**REQUIRED ACTION**: Pull every line containing "computer" from the listing below.
★ ★ ★ ★ ★
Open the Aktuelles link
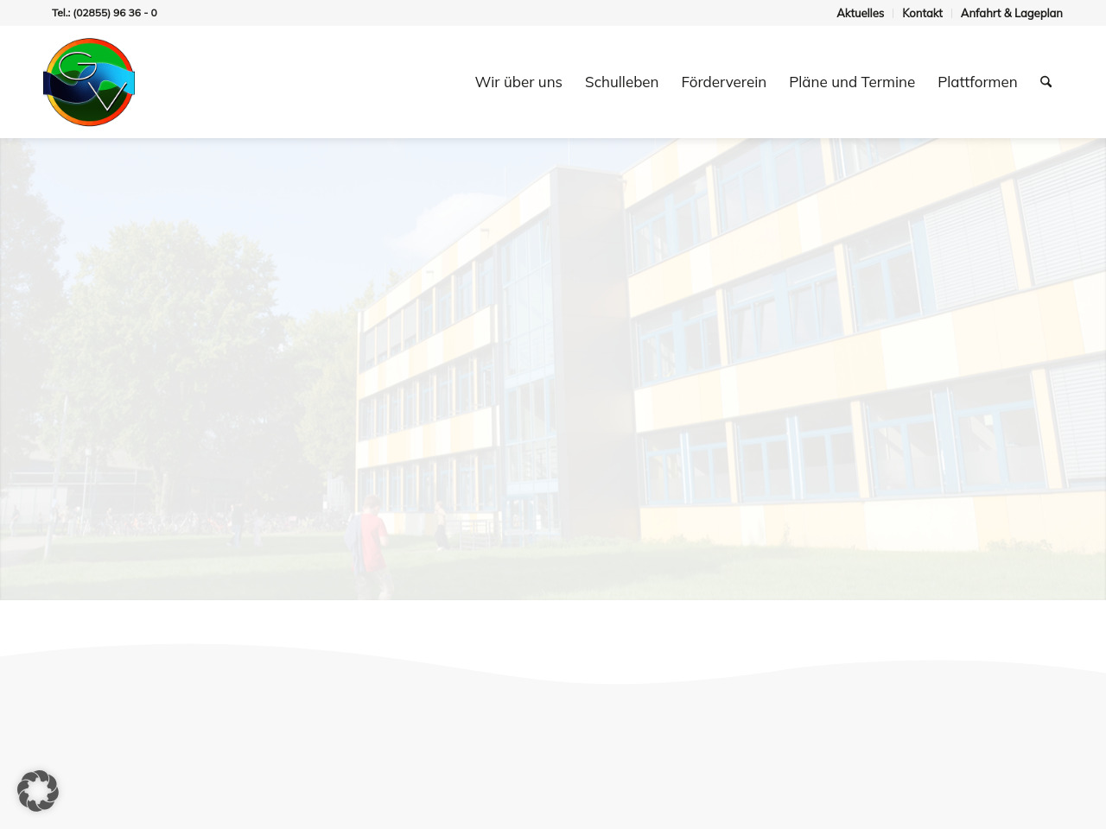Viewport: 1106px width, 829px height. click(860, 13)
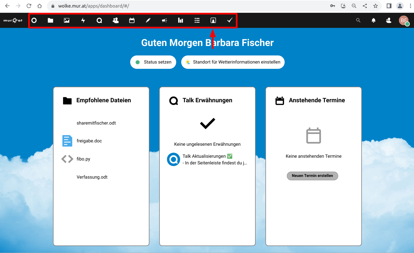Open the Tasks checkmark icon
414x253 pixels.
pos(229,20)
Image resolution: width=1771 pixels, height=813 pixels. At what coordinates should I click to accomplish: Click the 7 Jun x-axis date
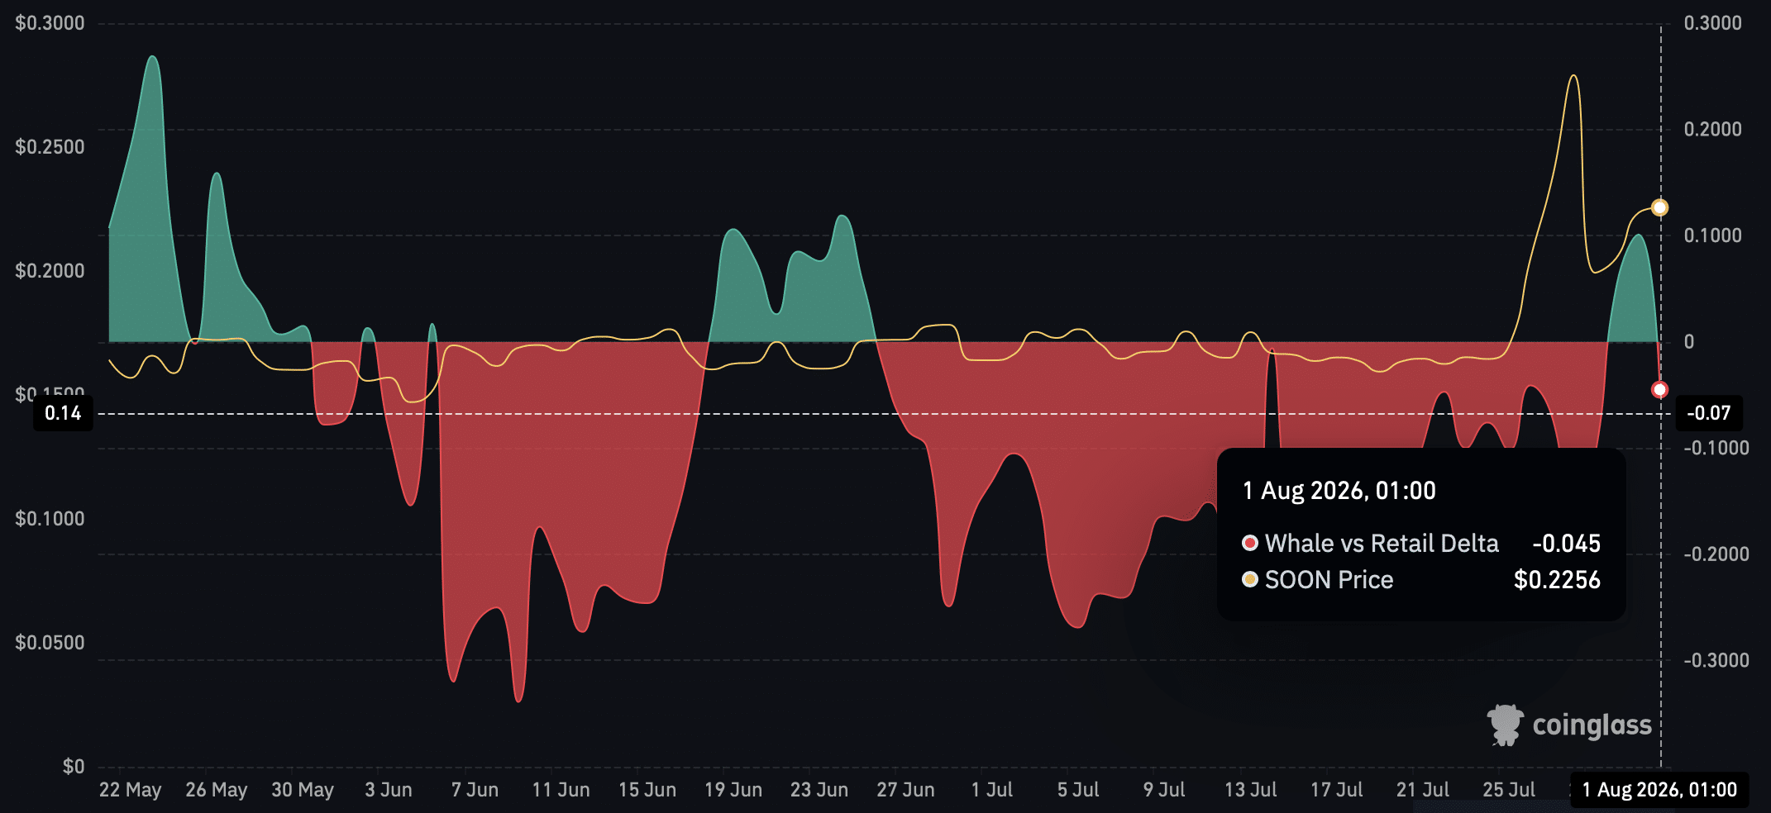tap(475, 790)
★ ★ ★ ★ ★
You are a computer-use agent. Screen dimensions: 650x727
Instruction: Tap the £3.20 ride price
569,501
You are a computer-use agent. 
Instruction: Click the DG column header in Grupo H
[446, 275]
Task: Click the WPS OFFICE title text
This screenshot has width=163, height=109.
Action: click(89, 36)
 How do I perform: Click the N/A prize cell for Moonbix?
★ ★ ★ ★ ★
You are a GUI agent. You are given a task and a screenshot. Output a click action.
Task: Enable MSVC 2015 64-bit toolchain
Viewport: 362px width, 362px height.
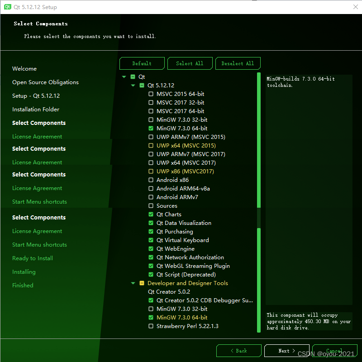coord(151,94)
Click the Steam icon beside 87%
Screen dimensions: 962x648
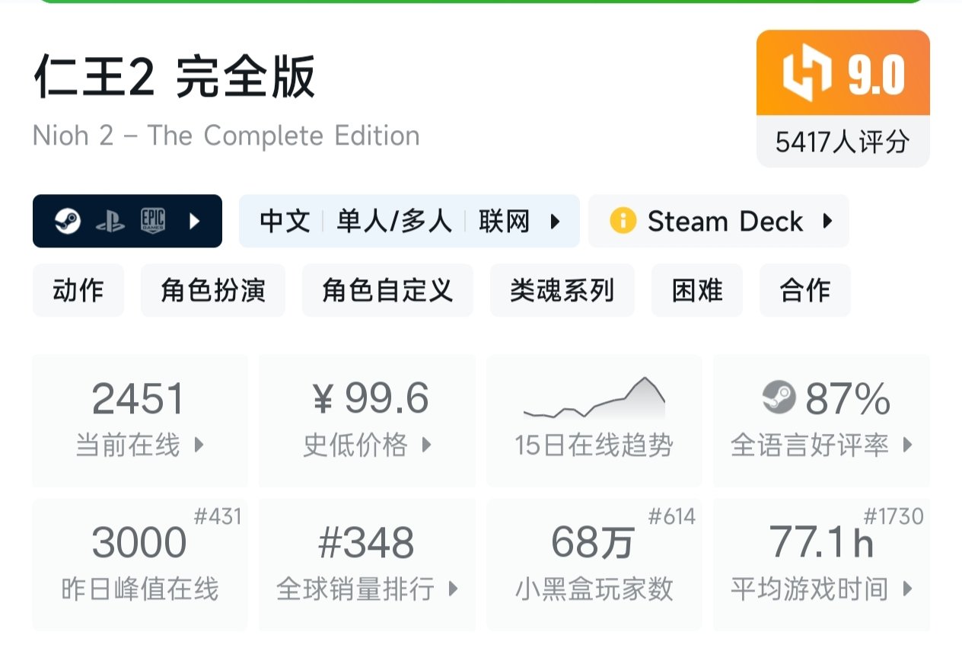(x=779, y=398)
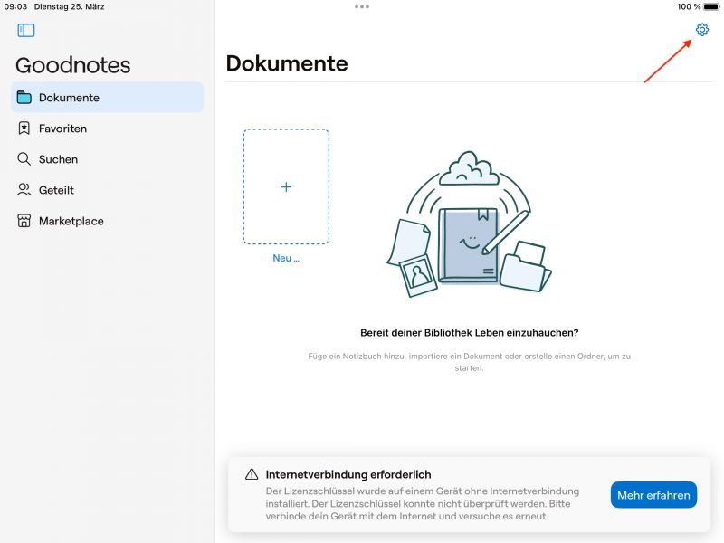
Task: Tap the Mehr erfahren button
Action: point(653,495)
★ ★ ★ ★ ★
**RESULT**:
You are a computer-use agent. Screen dimensions: 650x727
You are a computer-use agent. 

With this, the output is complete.